→ Work to do: Select each line of the listing below that contains the string "label", treating uppercase and lowercase letters as distinct.
[start Given records]
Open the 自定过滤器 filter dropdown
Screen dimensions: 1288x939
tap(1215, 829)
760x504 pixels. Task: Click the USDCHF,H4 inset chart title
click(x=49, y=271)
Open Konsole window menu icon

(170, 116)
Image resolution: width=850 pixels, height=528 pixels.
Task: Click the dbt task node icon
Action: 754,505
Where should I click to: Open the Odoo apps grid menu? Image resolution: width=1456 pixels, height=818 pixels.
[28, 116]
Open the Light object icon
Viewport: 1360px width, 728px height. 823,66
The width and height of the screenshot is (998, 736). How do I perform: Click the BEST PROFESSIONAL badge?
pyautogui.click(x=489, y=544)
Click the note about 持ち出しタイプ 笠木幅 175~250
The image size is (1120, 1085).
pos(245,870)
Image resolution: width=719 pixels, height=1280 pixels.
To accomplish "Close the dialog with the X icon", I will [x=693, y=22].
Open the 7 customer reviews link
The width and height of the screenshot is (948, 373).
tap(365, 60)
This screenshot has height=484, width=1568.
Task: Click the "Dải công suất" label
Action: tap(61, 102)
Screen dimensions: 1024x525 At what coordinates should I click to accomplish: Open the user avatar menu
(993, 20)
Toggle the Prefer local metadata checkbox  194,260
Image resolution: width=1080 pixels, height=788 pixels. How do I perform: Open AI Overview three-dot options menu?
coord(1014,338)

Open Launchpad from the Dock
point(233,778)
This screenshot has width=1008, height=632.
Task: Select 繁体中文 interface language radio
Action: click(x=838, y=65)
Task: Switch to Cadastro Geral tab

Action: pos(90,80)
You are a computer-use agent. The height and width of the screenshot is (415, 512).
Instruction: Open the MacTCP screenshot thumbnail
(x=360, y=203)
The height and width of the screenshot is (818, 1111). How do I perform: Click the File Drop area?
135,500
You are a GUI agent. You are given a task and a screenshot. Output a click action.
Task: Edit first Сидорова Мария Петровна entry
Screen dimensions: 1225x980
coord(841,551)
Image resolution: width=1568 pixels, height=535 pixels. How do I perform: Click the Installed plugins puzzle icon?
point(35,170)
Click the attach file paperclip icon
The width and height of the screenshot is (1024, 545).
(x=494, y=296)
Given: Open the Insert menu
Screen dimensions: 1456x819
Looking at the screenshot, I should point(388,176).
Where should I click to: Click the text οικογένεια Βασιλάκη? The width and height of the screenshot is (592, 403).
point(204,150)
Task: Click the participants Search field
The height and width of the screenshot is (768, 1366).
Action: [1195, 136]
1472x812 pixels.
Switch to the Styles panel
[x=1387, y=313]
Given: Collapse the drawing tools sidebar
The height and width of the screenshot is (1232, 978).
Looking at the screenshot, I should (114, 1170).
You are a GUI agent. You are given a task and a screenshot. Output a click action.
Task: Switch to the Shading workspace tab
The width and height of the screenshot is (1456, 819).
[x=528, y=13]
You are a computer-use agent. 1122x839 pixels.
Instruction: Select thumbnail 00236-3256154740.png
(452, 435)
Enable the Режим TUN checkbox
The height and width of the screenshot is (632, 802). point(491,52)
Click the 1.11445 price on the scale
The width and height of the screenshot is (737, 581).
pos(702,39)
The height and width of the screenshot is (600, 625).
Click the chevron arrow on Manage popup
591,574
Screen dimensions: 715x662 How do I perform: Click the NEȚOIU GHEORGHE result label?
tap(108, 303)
[end Given records]
→ The result:
Task: Click the "Dải công suất" label
Screen dimensions: 715x662 How do I perform: Click the NEȚOIU GHEORGHE result label?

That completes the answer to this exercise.